* Exercise details: A verbatim copy of the lines starting at the one with "The height and width of the screenshot is (392, 606)." and ending at the last line below is required; include nothing else.

(Stored items)
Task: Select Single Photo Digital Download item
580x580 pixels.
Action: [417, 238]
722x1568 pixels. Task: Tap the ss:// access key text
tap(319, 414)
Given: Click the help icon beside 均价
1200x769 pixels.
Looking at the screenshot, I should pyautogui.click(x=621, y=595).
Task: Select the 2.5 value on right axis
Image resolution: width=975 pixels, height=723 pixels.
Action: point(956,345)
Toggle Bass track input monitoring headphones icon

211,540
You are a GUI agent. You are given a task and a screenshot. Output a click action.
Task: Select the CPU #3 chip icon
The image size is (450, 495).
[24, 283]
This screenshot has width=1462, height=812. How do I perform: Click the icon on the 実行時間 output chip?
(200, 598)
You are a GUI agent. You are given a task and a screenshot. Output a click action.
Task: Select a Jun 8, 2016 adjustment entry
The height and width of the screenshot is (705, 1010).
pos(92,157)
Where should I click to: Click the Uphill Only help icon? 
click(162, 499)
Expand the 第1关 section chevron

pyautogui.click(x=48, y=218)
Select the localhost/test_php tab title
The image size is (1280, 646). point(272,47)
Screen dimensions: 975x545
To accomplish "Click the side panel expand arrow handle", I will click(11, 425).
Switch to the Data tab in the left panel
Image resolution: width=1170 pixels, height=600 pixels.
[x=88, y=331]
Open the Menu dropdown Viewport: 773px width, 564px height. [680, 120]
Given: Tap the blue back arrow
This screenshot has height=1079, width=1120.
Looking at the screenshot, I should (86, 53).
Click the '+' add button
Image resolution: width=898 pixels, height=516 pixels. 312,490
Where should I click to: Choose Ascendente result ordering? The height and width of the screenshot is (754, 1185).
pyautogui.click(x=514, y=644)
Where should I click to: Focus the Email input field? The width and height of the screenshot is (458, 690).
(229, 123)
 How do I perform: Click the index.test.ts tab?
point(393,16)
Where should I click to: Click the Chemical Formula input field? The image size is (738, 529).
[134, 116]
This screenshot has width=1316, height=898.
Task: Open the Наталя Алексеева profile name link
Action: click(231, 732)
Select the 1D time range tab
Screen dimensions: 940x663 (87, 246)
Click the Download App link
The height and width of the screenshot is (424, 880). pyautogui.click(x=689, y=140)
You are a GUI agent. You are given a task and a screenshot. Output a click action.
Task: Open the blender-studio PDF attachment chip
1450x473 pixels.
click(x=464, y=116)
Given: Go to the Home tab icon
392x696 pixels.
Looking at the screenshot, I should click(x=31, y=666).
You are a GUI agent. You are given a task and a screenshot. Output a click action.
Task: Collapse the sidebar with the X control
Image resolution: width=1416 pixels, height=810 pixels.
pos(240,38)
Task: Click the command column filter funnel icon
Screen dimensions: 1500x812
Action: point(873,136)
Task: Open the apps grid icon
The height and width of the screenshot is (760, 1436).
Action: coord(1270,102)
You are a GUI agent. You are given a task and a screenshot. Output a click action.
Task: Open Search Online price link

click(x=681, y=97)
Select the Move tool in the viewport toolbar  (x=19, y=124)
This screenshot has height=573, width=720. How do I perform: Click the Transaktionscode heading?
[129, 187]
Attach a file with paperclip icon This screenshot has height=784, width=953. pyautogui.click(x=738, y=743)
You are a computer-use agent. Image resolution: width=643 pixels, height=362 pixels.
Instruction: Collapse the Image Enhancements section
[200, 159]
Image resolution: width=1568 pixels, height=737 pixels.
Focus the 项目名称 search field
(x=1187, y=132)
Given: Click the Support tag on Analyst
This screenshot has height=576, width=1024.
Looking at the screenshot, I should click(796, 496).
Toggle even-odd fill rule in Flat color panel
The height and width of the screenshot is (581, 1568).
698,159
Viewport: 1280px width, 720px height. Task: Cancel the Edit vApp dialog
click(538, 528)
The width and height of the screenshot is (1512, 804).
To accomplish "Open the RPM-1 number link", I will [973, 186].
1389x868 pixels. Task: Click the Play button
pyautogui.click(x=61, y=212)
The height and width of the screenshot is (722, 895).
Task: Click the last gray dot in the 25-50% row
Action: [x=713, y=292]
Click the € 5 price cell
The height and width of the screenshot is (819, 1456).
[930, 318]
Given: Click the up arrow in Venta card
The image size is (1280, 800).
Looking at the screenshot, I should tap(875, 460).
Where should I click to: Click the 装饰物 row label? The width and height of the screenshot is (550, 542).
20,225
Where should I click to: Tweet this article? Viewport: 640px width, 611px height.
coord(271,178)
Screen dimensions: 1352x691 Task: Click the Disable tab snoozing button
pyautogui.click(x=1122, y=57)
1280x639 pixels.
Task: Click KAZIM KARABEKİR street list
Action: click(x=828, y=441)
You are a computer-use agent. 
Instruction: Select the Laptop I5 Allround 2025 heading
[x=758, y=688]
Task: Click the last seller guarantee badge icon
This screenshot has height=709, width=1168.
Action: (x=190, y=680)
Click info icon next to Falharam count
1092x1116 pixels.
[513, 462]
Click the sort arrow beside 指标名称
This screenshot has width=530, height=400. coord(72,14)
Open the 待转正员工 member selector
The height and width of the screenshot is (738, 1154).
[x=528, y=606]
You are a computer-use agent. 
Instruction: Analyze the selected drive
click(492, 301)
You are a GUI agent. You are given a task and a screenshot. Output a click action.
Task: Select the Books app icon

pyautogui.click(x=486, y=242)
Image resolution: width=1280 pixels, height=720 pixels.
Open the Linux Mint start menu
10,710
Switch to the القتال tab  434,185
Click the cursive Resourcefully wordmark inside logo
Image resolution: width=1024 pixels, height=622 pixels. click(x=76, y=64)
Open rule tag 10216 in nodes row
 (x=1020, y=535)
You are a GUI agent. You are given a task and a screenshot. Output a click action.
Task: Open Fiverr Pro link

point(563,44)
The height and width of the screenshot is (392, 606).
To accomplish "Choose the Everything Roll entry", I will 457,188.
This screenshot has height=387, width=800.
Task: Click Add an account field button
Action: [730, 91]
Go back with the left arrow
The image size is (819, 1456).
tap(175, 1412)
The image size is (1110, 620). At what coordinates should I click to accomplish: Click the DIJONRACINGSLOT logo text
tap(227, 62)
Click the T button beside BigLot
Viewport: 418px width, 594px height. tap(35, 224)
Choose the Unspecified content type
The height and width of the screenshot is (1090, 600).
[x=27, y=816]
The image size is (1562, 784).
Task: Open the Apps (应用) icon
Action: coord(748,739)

* Response:
The height and width of the screenshot is (392, 606).
To accomplish "Choose the Everything Roll entry", I will 457,188.
This screenshot has height=387, width=800.
Task: Click Add an account field button
Action: [730, 91]
Go back with the left arrow
The image size is (819, 1456).
tap(175, 1412)
The image size is (1110, 620). At what coordinates should I click to accomplish: Click the DIJONRACINGSLOT logo text
tap(227, 62)
Click the T button beside BigLot
Viewport: 418px width, 594px height. tap(35, 224)
Choose the Unspecified content type
The height and width of the screenshot is (1090, 600).
[x=27, y=816]
The image size is (1562, 784).
Task: Open the Apps (应用) icon
Action: coord(748,739)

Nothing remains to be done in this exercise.